I personally wish he would spend more time jailbreaking the PS5 than writing blogs posts about how SWEs at big tech should quit their jobs.


I'd just like to add three things to the conversation:

1) Instead of LLMs, imagine large models trained end-to-end on ALL online content and the impact it has on public opinion and discourse. What about when everything is an algorithmic feed controlled by such a model under the control of the elite? You might be resistant(but probably aren't), but in aggregate this will be effective mind control over society.

2) Money directs human effort. Every quantum of bargaining power the worker/middle class lose due to being less needed is the reduction in our ability to have a say in who society should serve and how.
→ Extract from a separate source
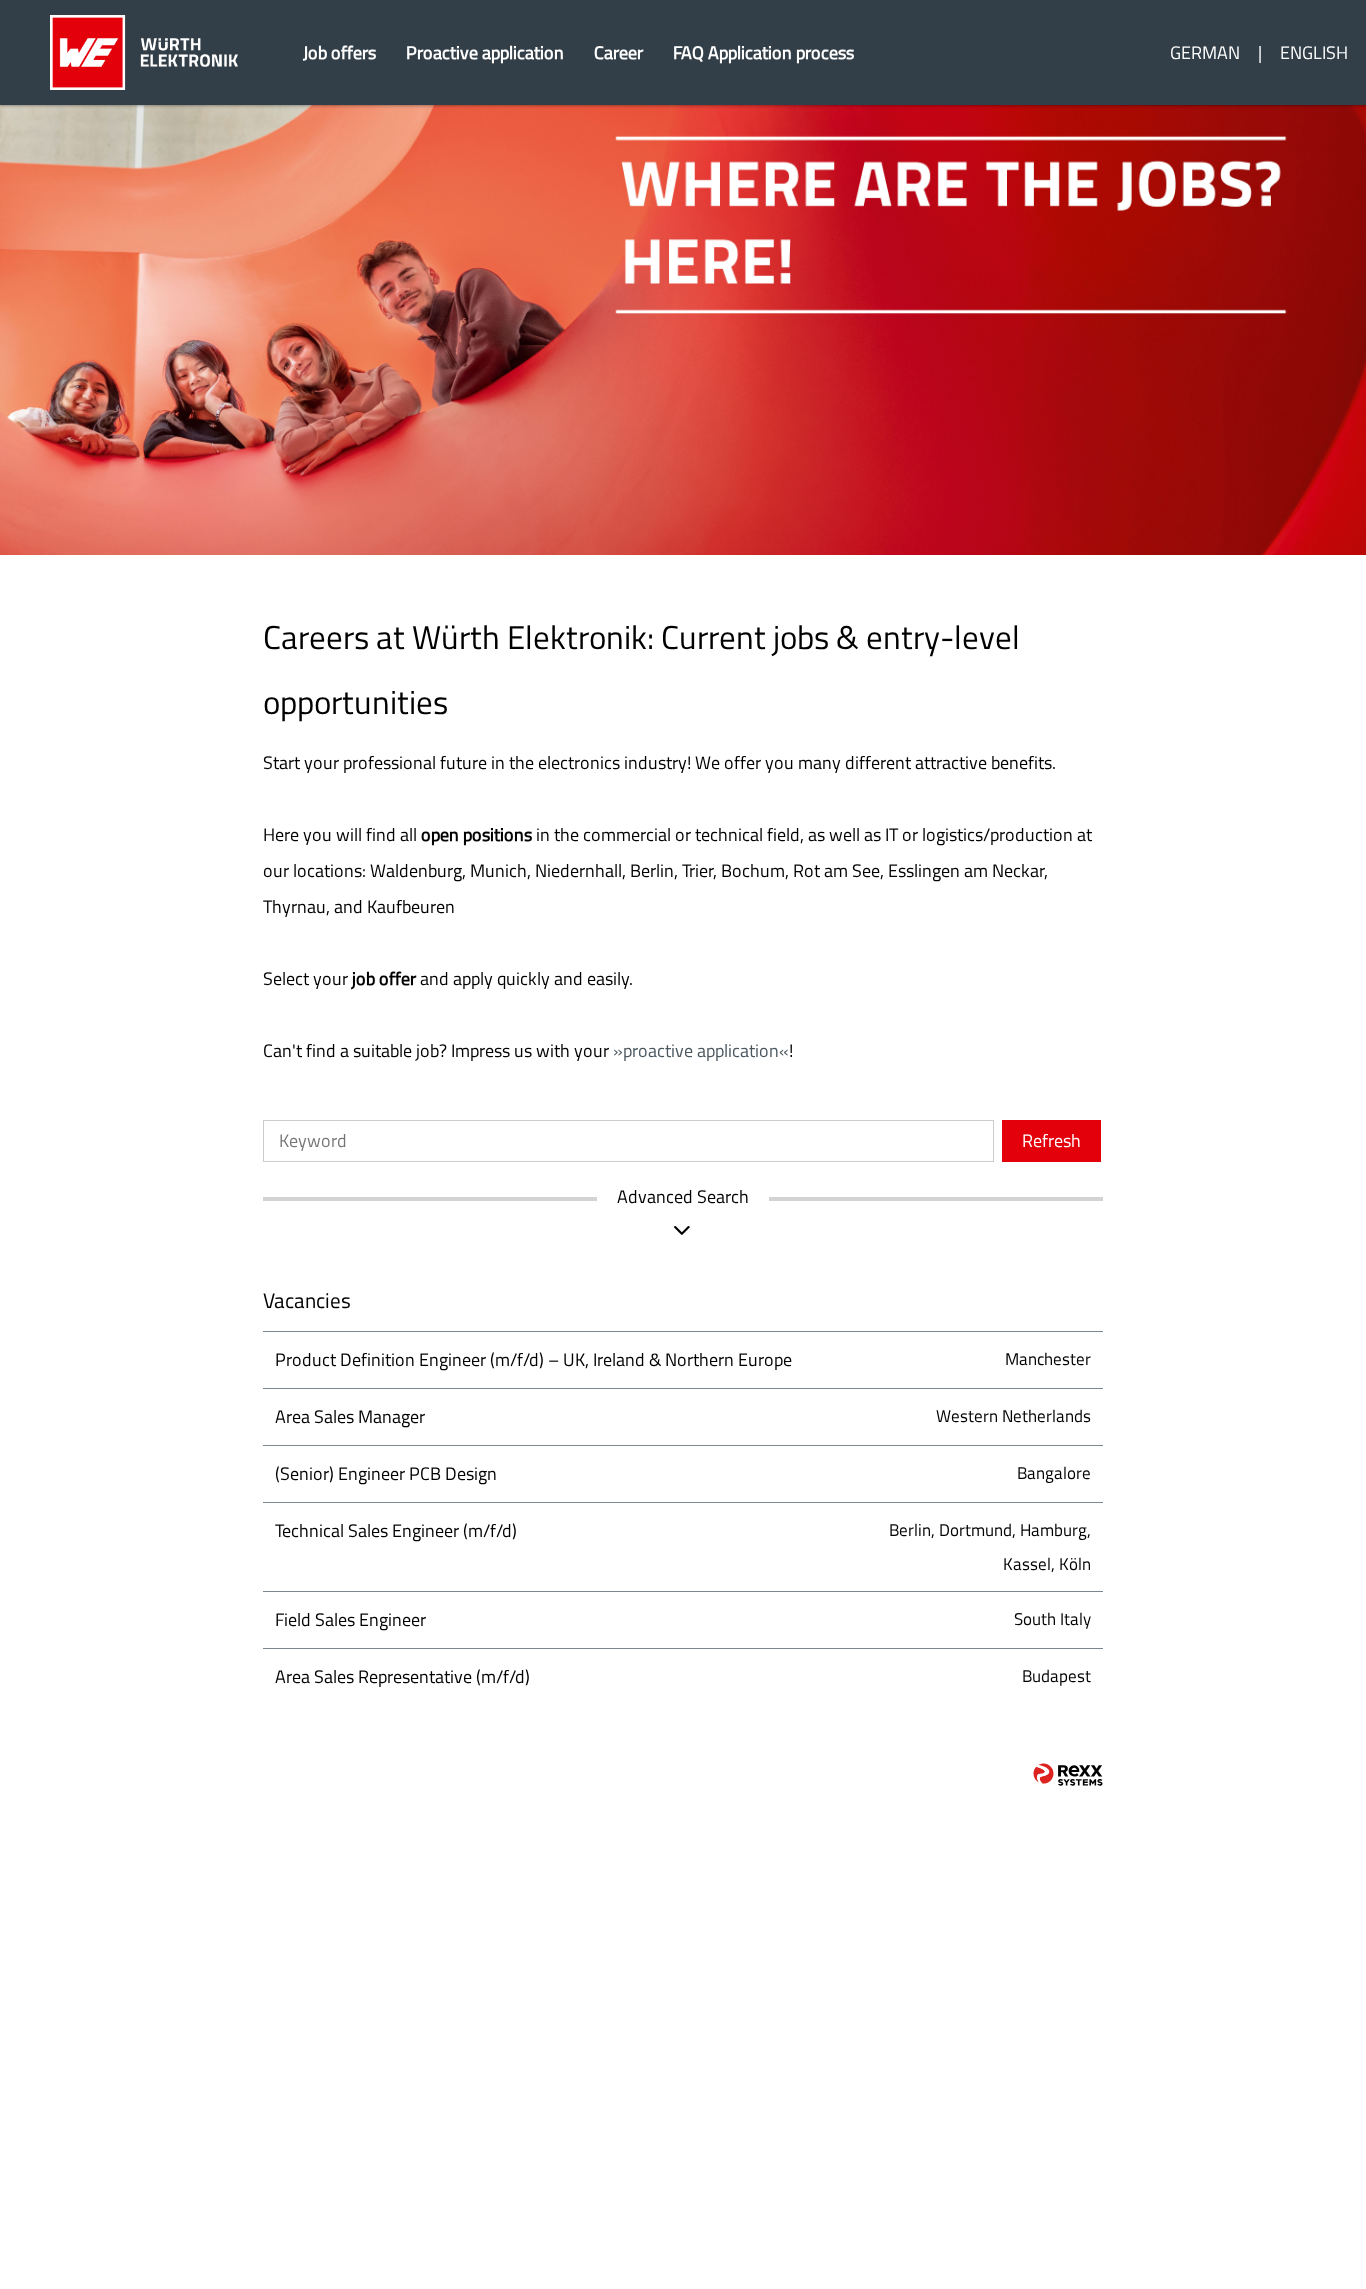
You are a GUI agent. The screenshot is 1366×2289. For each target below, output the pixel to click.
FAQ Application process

3) Don't forget regulatory capture is a thing. Not just a thing but happening as we speak. Are you still optimistic?

4) Tech is already addicting and ads are already everywhere even without technology that has a theory of mind.

5) Do not forget that humans are social creatures, power over others is not just an accidental byproduct of wealth. Once you're unnecessary for labor, what's left? Fulfilling sexual/emotional/social whims of the wealthy elite? Hunger games? Being a pet in a billionaire's human zoo city so he can brag about his contributions to humanity?


Inevitably? Maybe not, but the situation isn't gonna get better by saying "oh I'm sure the tech industry will do a 180 and stop making everything worse"

> seems to have no issue with Google hosting their email.

There's this meme where person A says "we should improve society somewhat", and B replies "yet you participate in society! curious". Very similar argument.


You enjoy individual benefits and completely disregard the fact that electronics addiction and loneliness get worse year by year. You've been able to Google anything and chat with anyone back in 2010, all we've achieved since is making the average person spend 4-5h mindlessly doomscrolling on their phone and watching YouTube instead of having meaningful social interaction.

Also, we've got an entire generation growing up on ads, algorithmic brainrot, and now ai slop.

You're also forgetting algorithmic price fixing, algorithmic pricing, the billions in R&D into making internet platforms and services more addicting and effective at siphoning out your money, etc.